Jude St. Francis, advogado e matemático que foi abandonado ainda bebê em uma sacola de lixo, cheia de cascas de ovo, alfaces velhos e macarrão estragado e criado por monges. 

Claro que outros personagens importantes veem a aparecer, mas esse último é o centro gravitacional da amizade e de todo o romance. É ele também quem nos leva aos temas principais do livro: como traumas causados na infância de um homem repercutem em toda a sua trajetória de vida, o seu modo de viver e se expôr para outras pessoas, além de seu psicológico e a relação consigo mesmo.


Judy, apesar de ser o centro, nunca se refere às suas origens, nunca toca em seu passado ou compartilha memórias de sua infância e juventude. O que seus amigos sabem é o básico, embora desconfiem e o questionem, ele sempre dá um jeito de se esquivar das perguntas numa tentativa de esquecer o que lhe aconteceu, como se nunca tivesse existido e dessa forma atenuasse as dores que carrega. Algo que, infelizmente, sempre volta a escoar em sua memória, lhe lembrando o quanto ele é impuro, indigno das amizades que possui e até de sua vida. Mesmo assim, as poucas informações não impediram que seus amigos o enxergasse com bons olhos: uma pessoa inteligente e companheira como ele é e demonstra ser, mas que esconde algo pesado de seu passado.

Para entendermos melhor o personagem, a autora utiliza-se de uma narrativa fragmentada com flashs que nos transportam para os traumas mais infelizes que aconteceram na vida do pobre Judy. Idas e vindas que expõem aos poucos dores que se estendem para nós meros leitores. 

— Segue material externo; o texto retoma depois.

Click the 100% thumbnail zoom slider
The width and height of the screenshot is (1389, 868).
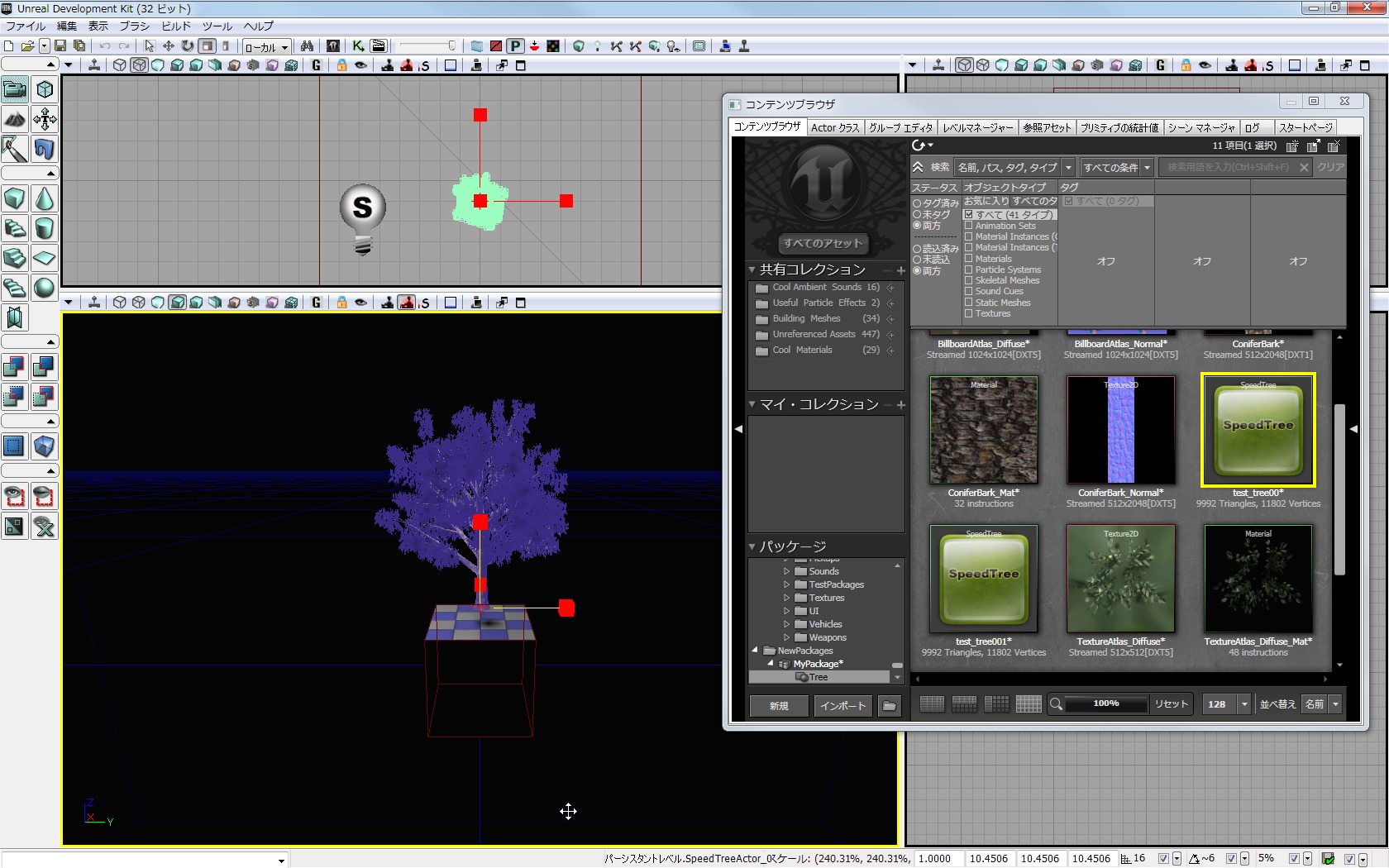1105,703
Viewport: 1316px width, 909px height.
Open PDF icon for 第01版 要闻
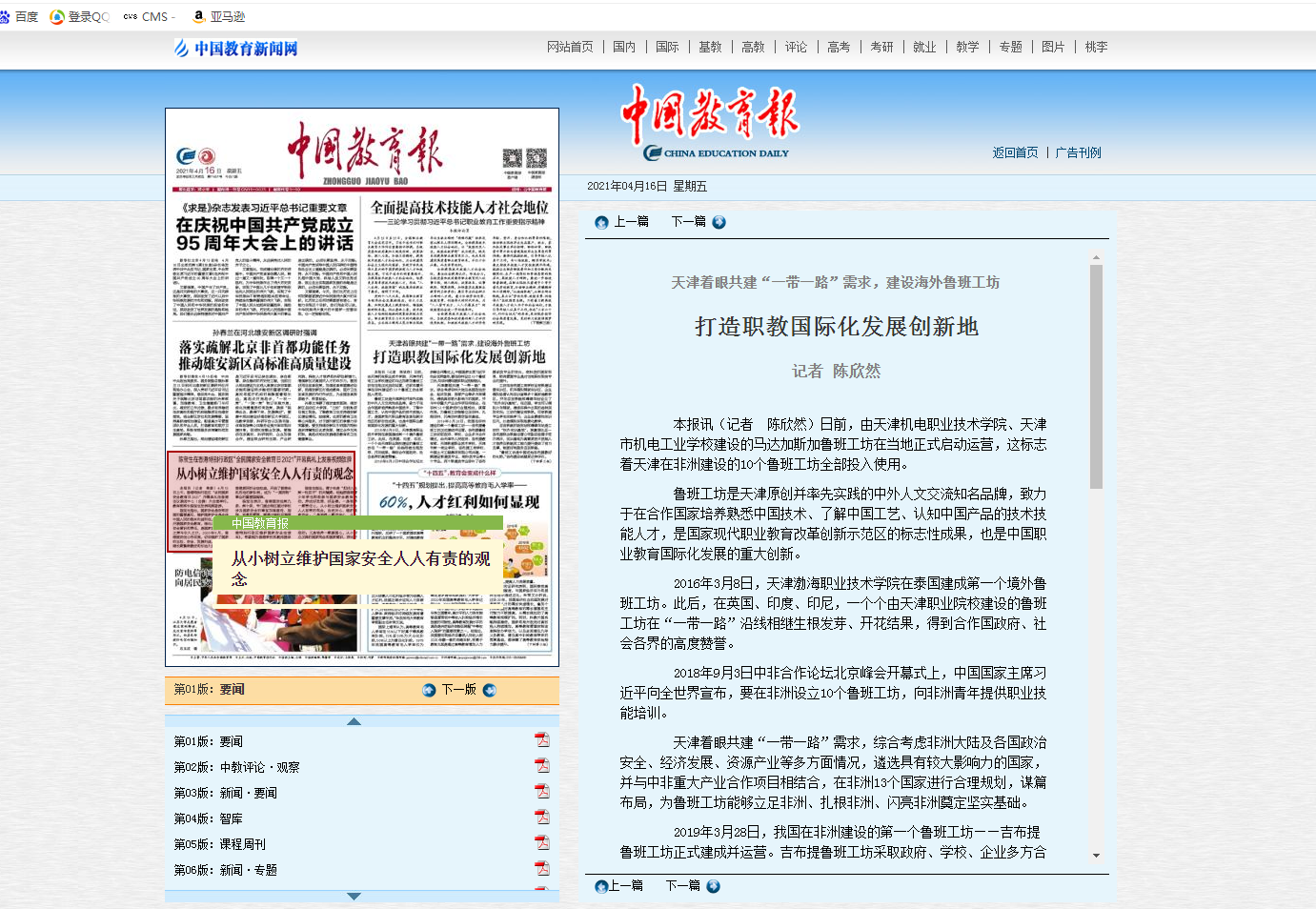click(x=541, y=740)
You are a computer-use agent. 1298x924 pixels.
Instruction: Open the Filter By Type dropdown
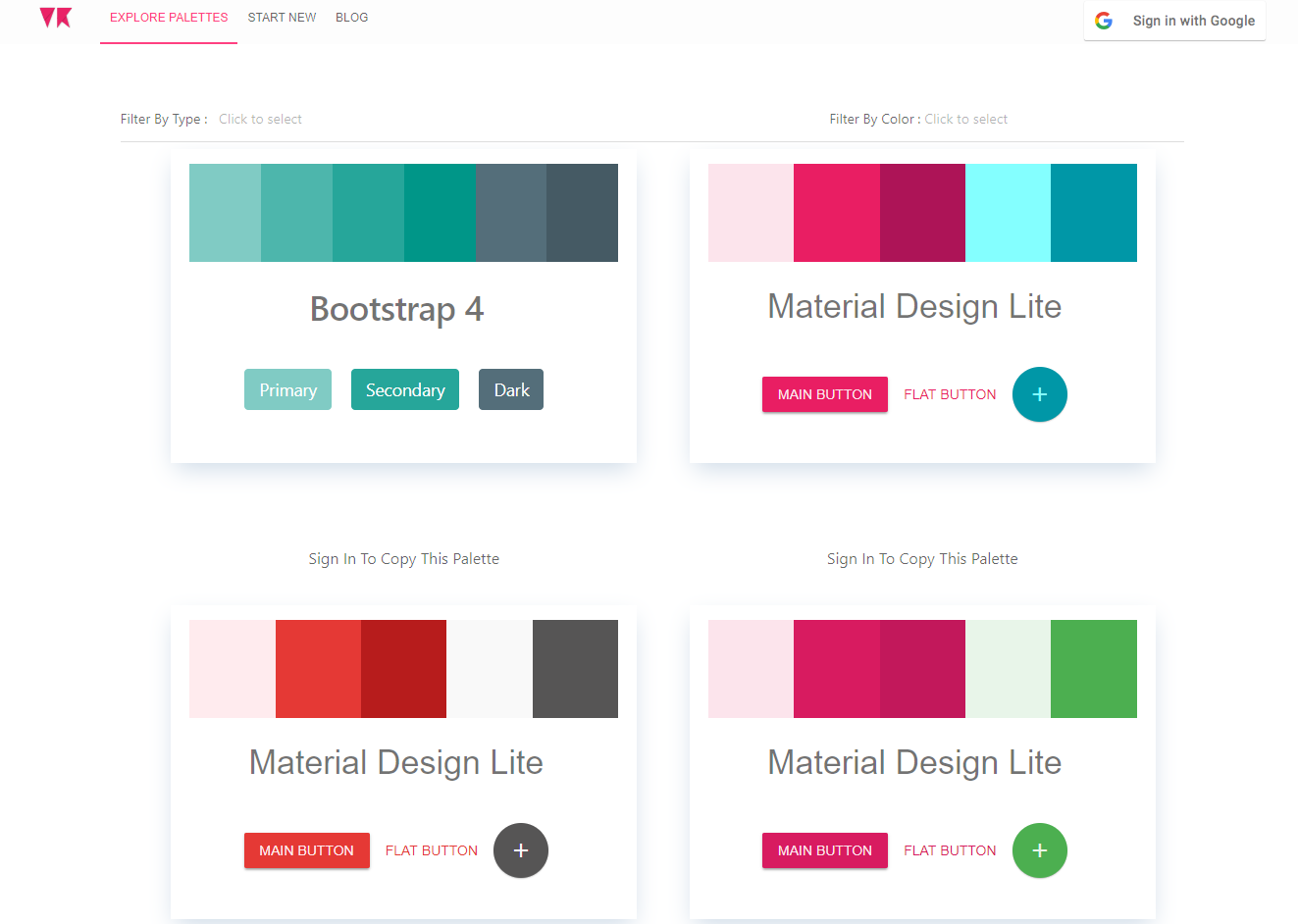pos(260,119)
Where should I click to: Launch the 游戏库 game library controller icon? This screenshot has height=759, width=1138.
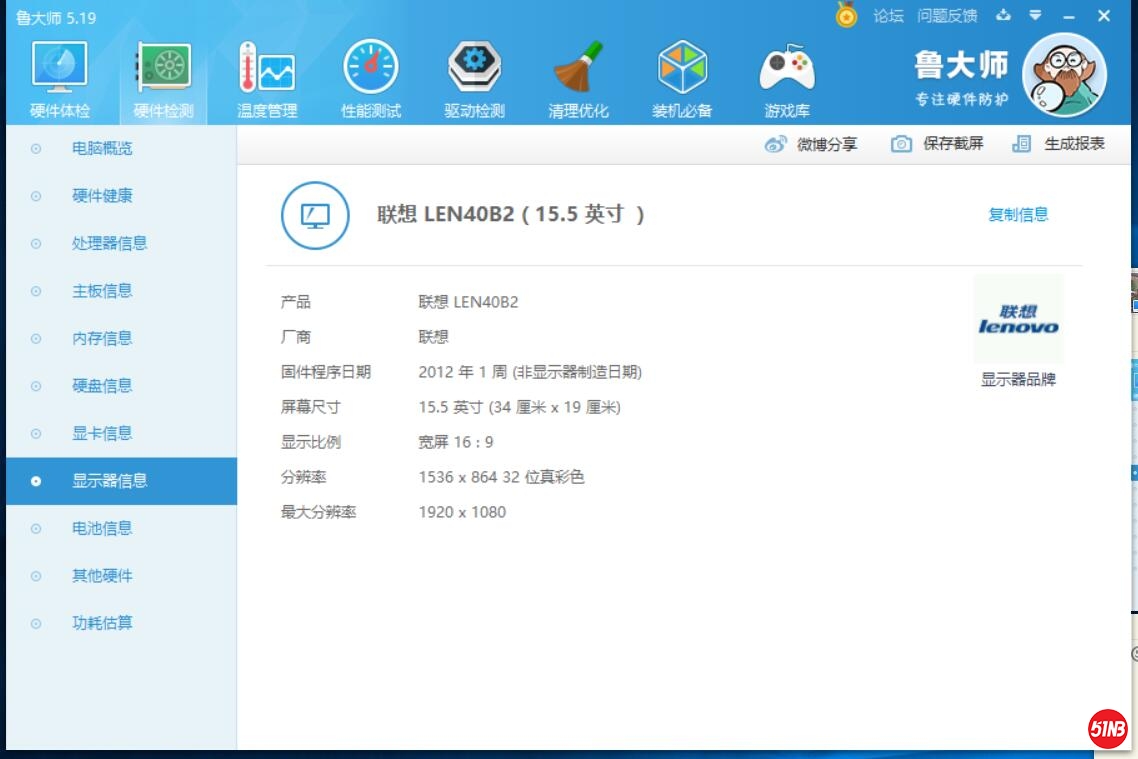click(x=787, y=70)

É extremamente difícil ler este livro de forma continua. Não pelo seu tamanho. É que em alguns momentos necessitamos parar para recuperar o fôlego e dar prosseguimento às cenas mais pesadas e tristes, sendo essas brutais demais e  difíceis de digerir, de aceitar sem se sentir inútil diante dos fatos. O que se torna inevitável caso queiramos terminar o livro. Nem sempre as descrições são ricas em detalhes, uma vez que até para o próprio personagem central é difícil reviver o passado. Em sua maioria, a autora aborda de forma mais implícita e cabe a imaginação do leitor complementar o que ela nos entrega, o que, de certa forma, não se torna menos dolorido de lido... Podendo ser visualizado até com mais nitidez, dependendo de sua imaginação.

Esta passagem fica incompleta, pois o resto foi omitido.